Given the 1-year turnover rate of 0.97% is significantly below the typical 1.8-8.73% range, what specific operational or market factors contribute to such low unit attrition?
#1
Can you provide details on the 5 units that closed in 2024 and the 5 that were terminated—what were the primary reasons for closure or termination?
#2
How does the franchisor support unit transfers, and what is the typical timeline and cost associated with transferring a franchise to a new owner?
#3
The average gross sales of $1,291,903 exceeds typical retail franchises by approximately $50,000. What percentage of current units achieve or exceed this average, and what distinguishes high-performing units?
#4
Item 19 financial disclosures are available—how many franchisees reported results, and what is the range of performance between top and bottom performers?
#5
Are there any specific geographic markets or demographic profiles where Plato's Closet units consistently underperform relative to the $1,291,903 average?
#6
The franchise agreement requires binding arbitration in Minneapolis, Minnesota. How many disputes have been resolved through arbitration in the past 3 years, and what were the typical settlement ranges?
#7
Personal guarantees are required from all principal owners and spouses. Can these guarantees be negotiated, limited in scope, or released after a certain performance period?
#8
What specific scenarios constitute non-curable defaults that would permit immediate termination without a cure period?
#9
The 10-year initial term with no renewal options differs from some competitors. If the franchise is not renewed, what happens to existing inventory, customer relationships, or goodwill?
#10
What is the renewal fee, and are there any conditions (minimum sales performance, facility upgrades, etc.) that must be met to qualify for renewal?
#11
Can you clarify the encroachment protection policy? If a new Plato's Closet location opens within 10 miles, what remedies are available to the existing franchisee?
#12
How is the exclusive territory defined—by zip code, geographic radius, demographic metrics, or another method? Can territory boundaries be adjusted if the surrounding area develops significantly?
#13
What is the franchisor's policy regarding unit relocation, and would a relocation within the exclusive territory require franchisor approval or incur additional fees?
#14
The termination rate of 0.97% is notably low.

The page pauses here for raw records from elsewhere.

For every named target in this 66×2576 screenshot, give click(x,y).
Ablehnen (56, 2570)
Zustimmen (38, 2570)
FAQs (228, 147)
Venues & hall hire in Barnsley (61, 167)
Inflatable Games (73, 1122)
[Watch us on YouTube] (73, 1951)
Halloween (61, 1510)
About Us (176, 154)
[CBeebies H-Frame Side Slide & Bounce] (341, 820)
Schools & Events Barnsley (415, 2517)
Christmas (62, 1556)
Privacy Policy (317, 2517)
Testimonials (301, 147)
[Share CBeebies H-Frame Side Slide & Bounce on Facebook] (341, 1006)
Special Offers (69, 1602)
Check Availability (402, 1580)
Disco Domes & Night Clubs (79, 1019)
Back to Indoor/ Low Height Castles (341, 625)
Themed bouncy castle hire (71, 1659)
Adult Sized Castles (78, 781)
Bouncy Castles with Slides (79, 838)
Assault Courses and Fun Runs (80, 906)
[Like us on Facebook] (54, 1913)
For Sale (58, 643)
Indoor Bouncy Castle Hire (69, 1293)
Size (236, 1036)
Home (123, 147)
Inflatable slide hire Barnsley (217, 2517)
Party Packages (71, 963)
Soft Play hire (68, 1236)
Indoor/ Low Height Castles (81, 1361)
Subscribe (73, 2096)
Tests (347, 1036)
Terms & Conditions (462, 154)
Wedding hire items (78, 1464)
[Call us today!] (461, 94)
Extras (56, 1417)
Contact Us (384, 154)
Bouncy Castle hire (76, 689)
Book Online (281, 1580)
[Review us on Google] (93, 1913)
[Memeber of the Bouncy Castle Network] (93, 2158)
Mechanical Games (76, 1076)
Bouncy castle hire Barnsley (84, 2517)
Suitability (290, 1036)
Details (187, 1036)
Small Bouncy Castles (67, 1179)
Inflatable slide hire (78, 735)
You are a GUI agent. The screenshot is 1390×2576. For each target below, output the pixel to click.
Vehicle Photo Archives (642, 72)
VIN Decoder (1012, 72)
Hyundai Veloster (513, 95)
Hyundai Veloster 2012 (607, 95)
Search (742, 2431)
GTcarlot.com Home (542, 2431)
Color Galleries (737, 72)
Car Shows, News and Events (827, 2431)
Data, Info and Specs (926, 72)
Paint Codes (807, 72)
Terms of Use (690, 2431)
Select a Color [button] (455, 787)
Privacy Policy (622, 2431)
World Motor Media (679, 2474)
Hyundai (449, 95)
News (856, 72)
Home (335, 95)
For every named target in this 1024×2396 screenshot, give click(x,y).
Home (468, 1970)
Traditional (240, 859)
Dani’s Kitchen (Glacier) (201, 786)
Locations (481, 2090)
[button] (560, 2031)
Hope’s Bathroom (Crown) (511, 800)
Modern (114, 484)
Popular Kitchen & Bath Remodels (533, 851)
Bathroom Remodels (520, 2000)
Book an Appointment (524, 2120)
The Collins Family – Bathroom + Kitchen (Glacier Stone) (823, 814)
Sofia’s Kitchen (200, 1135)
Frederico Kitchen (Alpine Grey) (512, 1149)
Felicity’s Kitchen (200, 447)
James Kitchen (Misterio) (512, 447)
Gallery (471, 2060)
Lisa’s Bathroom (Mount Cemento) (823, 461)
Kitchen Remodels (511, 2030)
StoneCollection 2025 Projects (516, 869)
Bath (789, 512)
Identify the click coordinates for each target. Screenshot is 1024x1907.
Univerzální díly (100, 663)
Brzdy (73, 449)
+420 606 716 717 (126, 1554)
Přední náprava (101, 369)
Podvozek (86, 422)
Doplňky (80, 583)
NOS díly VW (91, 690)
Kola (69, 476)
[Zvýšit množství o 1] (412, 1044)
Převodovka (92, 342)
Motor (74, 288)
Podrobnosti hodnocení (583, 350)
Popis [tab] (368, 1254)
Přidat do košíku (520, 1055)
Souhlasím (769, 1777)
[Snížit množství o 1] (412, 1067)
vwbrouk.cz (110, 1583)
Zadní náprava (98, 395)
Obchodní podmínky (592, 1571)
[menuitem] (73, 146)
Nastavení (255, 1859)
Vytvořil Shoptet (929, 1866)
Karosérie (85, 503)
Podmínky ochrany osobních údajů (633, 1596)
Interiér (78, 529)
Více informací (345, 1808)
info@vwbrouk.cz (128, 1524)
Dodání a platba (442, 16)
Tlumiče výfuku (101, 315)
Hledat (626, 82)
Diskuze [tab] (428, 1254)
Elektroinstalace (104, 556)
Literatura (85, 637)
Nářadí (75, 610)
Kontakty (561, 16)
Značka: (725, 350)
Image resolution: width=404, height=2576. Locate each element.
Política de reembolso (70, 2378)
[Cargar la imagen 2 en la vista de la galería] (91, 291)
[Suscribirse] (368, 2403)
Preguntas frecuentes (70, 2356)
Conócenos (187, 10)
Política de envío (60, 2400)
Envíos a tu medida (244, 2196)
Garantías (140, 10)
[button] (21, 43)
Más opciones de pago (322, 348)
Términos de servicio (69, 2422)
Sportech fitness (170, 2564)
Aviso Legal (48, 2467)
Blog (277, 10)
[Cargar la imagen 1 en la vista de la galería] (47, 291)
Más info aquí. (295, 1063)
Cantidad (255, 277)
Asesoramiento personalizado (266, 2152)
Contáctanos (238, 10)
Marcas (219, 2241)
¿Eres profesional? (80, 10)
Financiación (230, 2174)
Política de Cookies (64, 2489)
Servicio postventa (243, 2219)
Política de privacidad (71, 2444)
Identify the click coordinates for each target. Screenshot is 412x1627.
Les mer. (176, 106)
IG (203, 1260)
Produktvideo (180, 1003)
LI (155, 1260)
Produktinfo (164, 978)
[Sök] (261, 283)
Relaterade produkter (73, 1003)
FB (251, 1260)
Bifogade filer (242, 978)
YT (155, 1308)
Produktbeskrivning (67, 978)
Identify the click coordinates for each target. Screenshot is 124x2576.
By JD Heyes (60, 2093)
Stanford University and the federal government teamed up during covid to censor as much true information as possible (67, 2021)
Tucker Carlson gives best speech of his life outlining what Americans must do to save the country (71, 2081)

Are there circumstances where the franchisor actively terminates underperforming units, or does the franchisor primarily work with franchisees on remediation?
#15
Can you provide a detailed breakdown of the cost structure for the first 5 years of operation, including all initial investments, ongoing fees, and typical working capital requirements?
#16
Are there any capital call requirements for system-wide initiatives, technology upgrades, or rebranding efforts, and how frequently do these occur?
#17
What happens to a franchisee's non-compete obligation if the franchisor acquires or closes a neighboring unit—does the 2-year, 10-mile non-compete still apply?